Cuando la oigo en sus labios, sé que es verdad, y lo sé como nunca podré saber o conocer ninguna otra cosa, ni números ni fórmulas ni nombres científicos… Una pieza encuentra su sitio en mi corazón, tapando un hueco que no sabía que existiera.
Respiro largo y tendido, mirándolo maravillada, y pienso: «Después de todo lo que sabes de mí… las muertes, los sacrificios, el mal…».
—Me quieres… —susurro, sabiendo que no es el momento, pero sabiendo también que quizá no haya otra ocasión.
Tengo que decírselo. Necesito que él sepa que siento lo mismo, que siempre lo he sentido, desde el comienzo. Desde aquella primera noche en la selva, cuando sentí el amor, solo que no lo comprendía. «Pero lo comprendo ahora. ¡Sí que lo comprendo…!».
—Eio, yo…
De repente oigo gritos, y ese momento que hemos estado robando se rompe en añicos. Me giro y veo en la lluvia formas borrosas que doblan la esquina de la casa y vienen hacia mí. Es demasiado tarde. Igual que pasó con Alex y Marian, es demasiado tarde para nosotros.
—¡Corre, Eio! —grito cuando me alcanzan. Unos brazos fuertes me levantan y empiezan a arrastrarme. Al otro lado, veo más hombres que se dirigen hacia Eio. «No, no, no…».
—¡Corre, Eio! ¡Por favor! ¡Te prometo que te encontraré!
Él también los ve, pero en vez de correr, se queda de pie y se encara con Timothy, que es el que llega primero ante él.
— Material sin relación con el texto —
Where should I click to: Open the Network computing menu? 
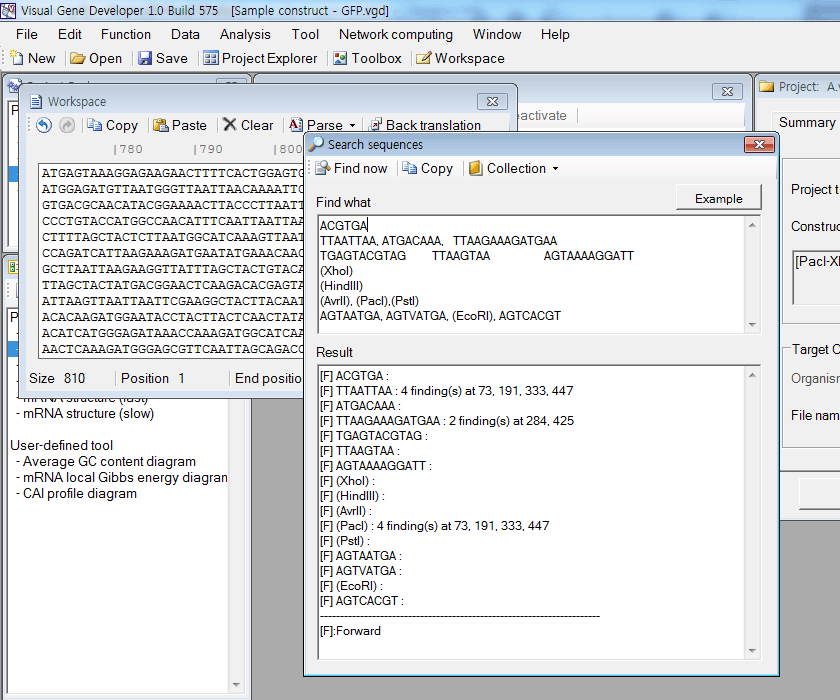pyautogui.click(x=395, y=34)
Yo ahogo un grito mientras Timothy le lanza un fuerte puñetazo, aunque Eio lo esquiva agachándose y lanza su propio puño contra la barbilla del guardia. La cabeza de Timothy retrocede bruscamente por el impacto, pero él no cae al suelo. Solo se gira para fulminar a Eio con la mirada, y vuelve a sacudirle. La electricidad debe de estar pasando por los músculos de Eio, pues aunque intenta agacharse, lo que hace es tambalearse. Recibe el golpe de Timothy justo en el estómago.
—¡Eio! —grito.
Vuelve a afirmarse sobre sus pies, pero es demasiado tarde. Timothy agarra la muñeca de Eio y tira de él hacia atrás. Eio se debate, y Timothy encuentra sus fuerzas equiparadas con las del muchacho ai’oa. Pero llegan otros hombres, y Eio se ve enseguida rodeado, sujeto por una docena de manos.
—¡NOOO! —digo tratando de soltarme de Paolo.
—¡Para quieta, Pia! —me ordena—. ¡Timothy, lleva a ese chico al laboratorio!
La fuerza me abandona al oír aquellas palabras. Dirijo unos ojos horrorizados hacia el hombre al que una vez consideré un héroe.
—¿Al laboratorio…?
—Eso es, Pia. Parece que, al final, hoy elaboraremos un poco de Inmortis.